Sanna's Bag

“I never seem to have what I need when I need it. I’m going to make a belt-bag that’s bigger on the inside than on the outside, and just carry everything with me.”

Sunday, September 10, 2017


Yesterday we went to the Yavapai County Fair and rodeo. This is country where livestock and horsemanship are still significant parts of daily life for most folks. It was a small fair, but great fun! 

One of my favorites in the horse showmanship competition was the young lady who had boots the same color as the tape on her horses ankles.

We saw piles of piggies and strutting turkeys and marveled at the wide variety of ducks. Western domestic ducks are built rather like Mae West or Marilyn Monroe --short and placid with full, plump bosoms. Indian Runner ducks are built like Twiggy or Kate Moss. Tall, lean and very nervous looking.

Miss M and Miss P had a great time in the petting zoo. We had to teach these city girls about how you feed the critters with an open palm and let them nibble the alfalfa pellets off your skin. It tickles! The goats got fairly aggressive, trying to knock the cup of pellets out of your hand. There was one determined ewe who was going to get her share, dammit!

And then we tried the pony ride.The guy running it was great, being very kind and patient with kids who were not familiar with those big scary quadrupeds.

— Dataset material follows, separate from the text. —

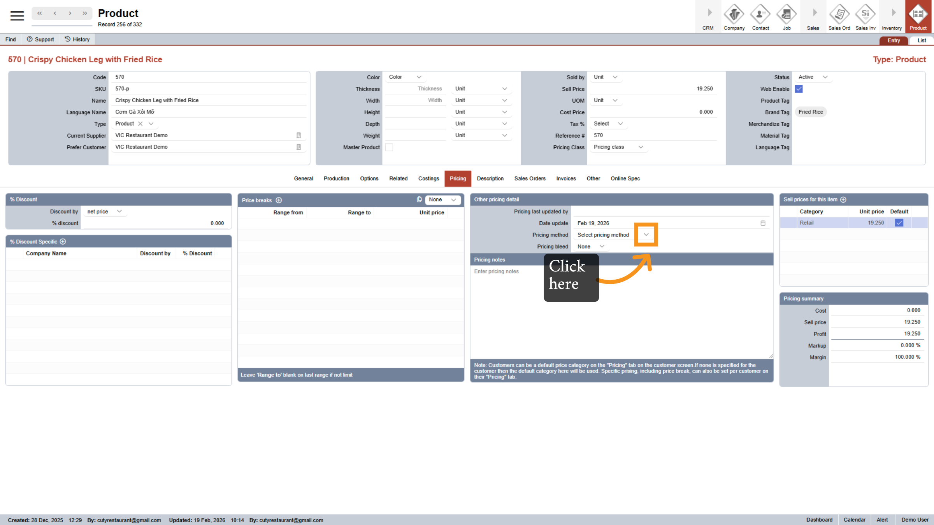Untick the Web Enable checkbox
934x525 pixels.
(x=799, y=89)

We played some games, and won prizes. We ate fair food. Miss P tried deep fried macaroni and cheese. Kyle had deep fried pickles. I went for the deep fried frog legs. I bought kettle corn - the large bag. It was about three feet long! I thought the others would want to share, but it turned out that it was ALL MINE.
The California girls were delighted to find an In and Out Burger in Prescott, AZ. We had to stop. 
Meanwhile, Dennis had stayed behind to talk to sales people about putting in a fence. And while he was there, the city watermain out at the corner started a gusher. We returned to a house without water. The city workers were gathered around a hole seven feet deep. Dennis was watching them and saw them expose a number of different mains. "What are those?" he asked. The city worker rapped the wet one with his shovel. "This here's the water," then he rapped the one wrapped erratically with electrician's tape and other patches, "This one's the gas line," "Thanks," said Dennis. "I won't bother you any more." He went back to the house and tried not to think about yahoos with shovels bashing that fragile gas line.
Water was turned back on at 9 PM. I had been in bed for two hours by then.